Gus Cardinale and Bruno
I’ve advised a lot of students projects (groups and individual qualification works). One problem when it comes to developing usable products I noticed is that students to have an okay’ish analysis. They have the necessary “Lego” pieces to play with (users, problems, tasks, organization, context) and know necessary limits. But despite this good grasp of the requirements and lots of pieces and plates to play with, they come up with one very straightforward solution in the conception/conceptual design phase.
They are like a birch tree that is growing in a green plot.
And to make matters worse, they are often concerned with irrelevant details in the formative evaluation. Instead of trying out different ideas when wrong ideas do not cost much (only sketches or quickly changeable mockups), they invest hours into getting every pixel right. Or the color scheme. Or icons.
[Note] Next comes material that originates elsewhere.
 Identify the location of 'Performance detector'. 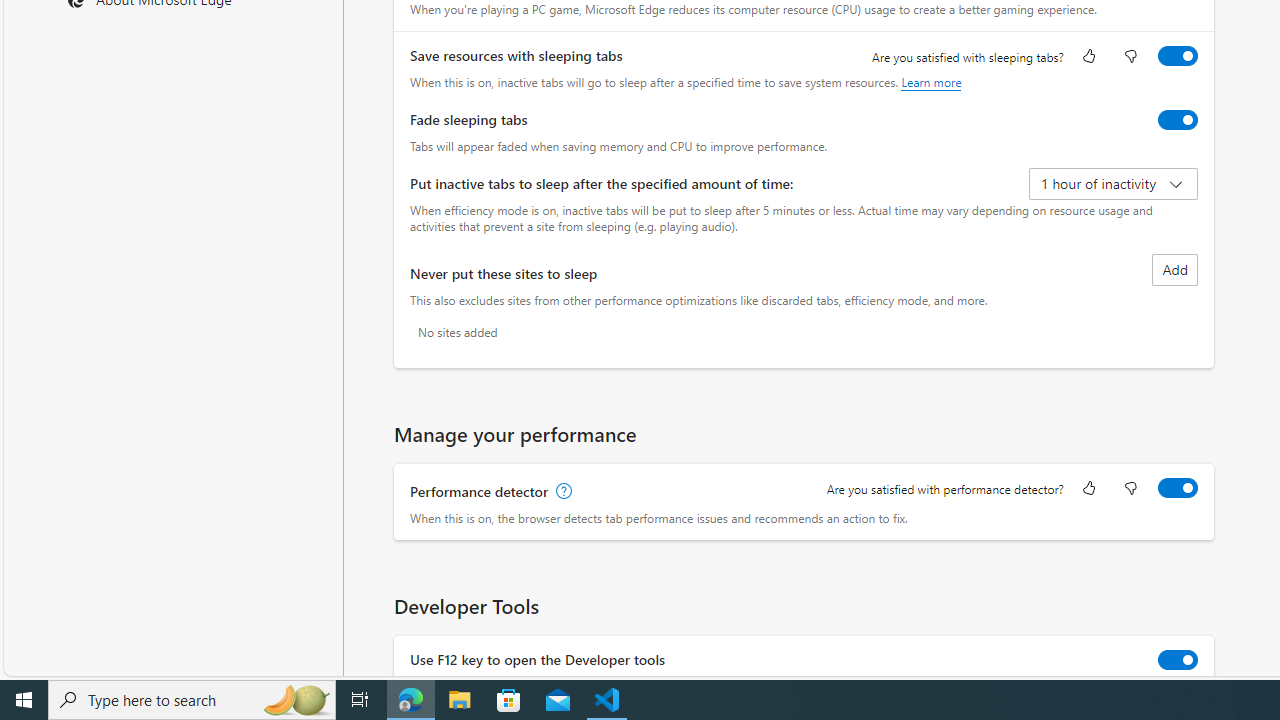
(1178, 488).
To use the description from “Sketching User Experiences” by Greenberg, Carpendale, Marquardt & Buxton (2012), they are concerned with “Getting the Design Right” instead of “Getting the Right Design”.
And that’s a shame. They skip the fun part, the playing around (with available material from the analysis and within the borders of the constraints) to develop solutions that are new and useful. What they end up doing instead is constructing one solution which a … rather rugged critique can fold easily to the ground.
I think an … evergreen solution would be more worthwhile.